For some, the extreme pain and other unpleasant symptoms caused by migraines can include early warning signs that can manifest in visual disruption such as flashes of light or blind spots, or come in the form of tingling in the face, arm or leg.
Migraine causes and symptoms can vary from person to person. The causes are not completely understood, but we do know that they are largely contributed to by genetics and certain environmental conditions. So, if migraines run in your family, it is very likely that you may suffer from them.
Hormonal changes are also thought to contribute to the causes of migraines. Fluctuations in estrogen due to menstruation, pregnancy and menopause are thought to cause migraines in certain women. Additionally, hormonal medications, such as oral contraceptives and hormone replacement therapy can increase migraine symptoms in certain women and decrease migraine symptoms in others.
Stress, bright lights, loud sounds and strong smells can cause migraines. Sleep pattern changes – whether too much or too little sleep – can lead to a migraine. Overexertion, skipping meals and changes in weather or barometric pressure are known causes of migraines, as well as certain foods, beverages and additives in the items we ingest. Specifically, alcohol – especially red wine, coffee, chocolate, soda – anything with caffeine, salty and processed foods, as well as aged cheese and certain sweeteners and preservatives are all culprits.
It is also believed that changes in the brainstem and its interaction with the major pain pathway, as well as imbalances in brain chemicals such as serotonin – which regulates pain – can also attribute to the onset of migraines.
A migraine can be comprised of four parts, although not everyone will experience all four. The first portion can include symptoms, such as neck stiffness, mood changes ranging from depression to euphoria, food cravings, constipation and increase thirst and urination…all which may occur one or two days prior to the onset of a migraine.
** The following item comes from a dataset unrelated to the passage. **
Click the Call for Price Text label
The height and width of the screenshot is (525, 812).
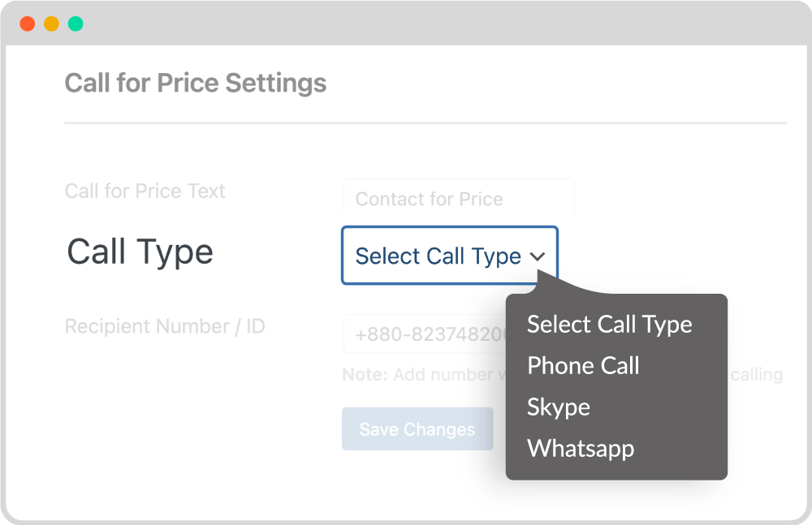click(145, 191)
The next step that can affect migraine sufferers is what occurs just before or during the migraine itself, and lasts and increases over few minutes to an hour. This is usually visual in nature. Some migraine sufferers see shapes, bright spots, flashes of light or experience temporary vision loss. It can also come in the form of pins and needles in the arm, leg or feet. There can be weakness or numbness in certain parts of the body or uncontrollable jerking movements as well.
The duration and intensity of a migraine attack can vary from person to person, occurring rarely or as often as a few times a month. Some experience more intense pain than others. Sensitivity for certain migraine sufferers might include only sight and sound, whereas others also become sensitive to smell and touch. Nausea for some may be slight, yet it may result in vomiting for others.
Finally, the fourth part of a migraine is when the actual attack has subsided and the sufferer feels drained, foggy, lightheaded – even to the point where a quick turn of the head or getting up to fast might trigger migraine pain once again. Conversely, some migraine sufferers feel elated after the actual attack subsides.
Women are much more likely to suffer from migraines than men – in fact, three times as likely; and although migraines can affect people at various times in their lives, migraines tend to arise in childhood, adolescence or early adulthood and peak during a person’s 30s.
Currently, there is no cure for migraines, but there are medications which can help to prevent migraines and make them less painful to endure. The right medications, coupled with certain lifestyle changes – including diet and stress reducers such as meditation, yoga, massage and moderate exercise – can help keep migraines at bay, but those who take medications need to be careful. Certain medications can be addictive, some can cause digestion issues and there is even something called medication overuse. Medication overuse is when, after extended use, medications stop relieving migraine symptoms and perhaps even cause them.
Do you suffer from migraines?
The medical and research professionals at Riverside Clinical Research are planning on conducting research studies for this condition. If you suffer from any of the symptoms associated with migraines and think you may want to participate, do not hesitate to enroll with Riverside Clinical Research so that you can be contacted about studies in your area. If you are interested becoming a clinical research trial volunteer or if you would simply like to learn more about the clinical research trials at Riverside Clinical Research, please feel free to access our patient portal which can be found on our website.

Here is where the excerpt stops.